Verses 5-9 describe the inevitable destruction of the wicked, those who are enemies of God. And just like that, as quickly as we love to write ourselves into the story, we are even quicker to write ourselves out of the story...because no one wants to identify with the part of the story that says, "...they are doomed to destruction forever" (v. 7).
Verses 10-11 return to the perspective of the person who was praising God in the beginning. He declares that God has anointed him and that he has witnessed the downfall of his enemies, who are presumably the same wicked people from the previous section of verses. And once again, you and I are prone to think in our enlightened morning devotional state, "Ah yes, the anointed one of God whose enemies are decimated...surely this must be me!" But remember, don't write yourself in too soon.
The final section of verses is the key that unlocks the entire Psalm. The New American Standard Bible (NASB) has the best translation of verse 12 that I can find. It says this:
The righteous person will flourish like the palm tree,
He will grow like a cedar in Lebanon.
A lot of English translations make this verse sound like there are many righteous people and that they all grow like a tree. But the language is singular, indicating ONE righteous Man. This verse does not have the word "they". They do not, in fact, grow like a tree...rather, HE grows like a tree. So who is the one righteous person? Who is this "HE" who grows like a cedar of Lebanon?
Don't write yourself in too soon.
And then all of sudden, there's a jolting change from singular to plural. In verses 13-15, THEY are planted...THEY flourish...THEY bear fruit in old age. And that, friends, is our cue. Now you can write yourself in. The singular character speaking in this Psalm, who praises God the Father, who pronounces judgment against the enemies of God, who Himself is anointed by the Father and victorious over His enemies, and who is Himself the tree of righteousness (see also Psalm 1), is only, and can only be Jesus Christ. There is no other tree of righteousness. There is no other anointed King of kings and Lord of lords. Jesus is the singular Man. We in fact were those enemies of God doomed to eternal destruction, but thanks be to God, the one Man who is like a tree of righteousness died on a tree to bear the punishment of our sin and to give us His righteousness.

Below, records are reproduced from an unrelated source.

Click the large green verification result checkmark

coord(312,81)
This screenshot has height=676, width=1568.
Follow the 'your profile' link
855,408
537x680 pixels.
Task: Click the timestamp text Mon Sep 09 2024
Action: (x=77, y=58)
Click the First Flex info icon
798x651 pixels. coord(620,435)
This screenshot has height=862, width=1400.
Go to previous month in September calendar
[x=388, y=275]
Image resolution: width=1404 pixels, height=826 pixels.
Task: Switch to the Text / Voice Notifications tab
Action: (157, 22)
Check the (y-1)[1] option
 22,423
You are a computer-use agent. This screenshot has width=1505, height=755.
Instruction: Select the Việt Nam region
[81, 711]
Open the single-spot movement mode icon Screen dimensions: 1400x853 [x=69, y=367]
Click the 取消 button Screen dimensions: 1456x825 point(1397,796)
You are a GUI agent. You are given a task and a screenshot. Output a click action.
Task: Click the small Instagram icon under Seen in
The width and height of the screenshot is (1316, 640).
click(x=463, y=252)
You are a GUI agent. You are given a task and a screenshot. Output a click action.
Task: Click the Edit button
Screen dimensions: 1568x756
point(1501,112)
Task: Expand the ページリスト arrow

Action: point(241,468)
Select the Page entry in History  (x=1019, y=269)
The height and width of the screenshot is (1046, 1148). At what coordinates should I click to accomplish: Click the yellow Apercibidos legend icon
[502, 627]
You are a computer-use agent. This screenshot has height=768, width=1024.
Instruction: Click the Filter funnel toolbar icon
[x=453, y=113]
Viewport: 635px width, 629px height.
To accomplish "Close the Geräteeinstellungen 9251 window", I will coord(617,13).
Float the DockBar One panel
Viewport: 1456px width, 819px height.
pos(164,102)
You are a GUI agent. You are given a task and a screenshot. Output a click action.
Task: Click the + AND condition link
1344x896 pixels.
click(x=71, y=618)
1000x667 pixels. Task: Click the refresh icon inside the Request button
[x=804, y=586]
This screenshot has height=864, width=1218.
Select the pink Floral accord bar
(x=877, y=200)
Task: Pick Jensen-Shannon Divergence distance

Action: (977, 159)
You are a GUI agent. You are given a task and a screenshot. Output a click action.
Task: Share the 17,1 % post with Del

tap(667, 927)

And this is why there is an abrupt change from singular to plural at the end of Psalm 92. THEY who are in HIM get all of the Father's blessings, earned for them by the one righteous Man, Jesus Christ. Don't write yourself in too soon, but don't write yourself out of the story altogether. God has made a way for you. All who repent of their sin and trust Him get their names written into His story through the death and resurrection of His Son. His righteousness is your righteousness. His reward is your reward.
What does this ignite in the heart of the Christian? It ignites a passion to reread the story, and to live all of life through the lens of the reality that it is all about Jesus, and not immediately or primarily about us...and this, of course, ends up being far better for us in the end.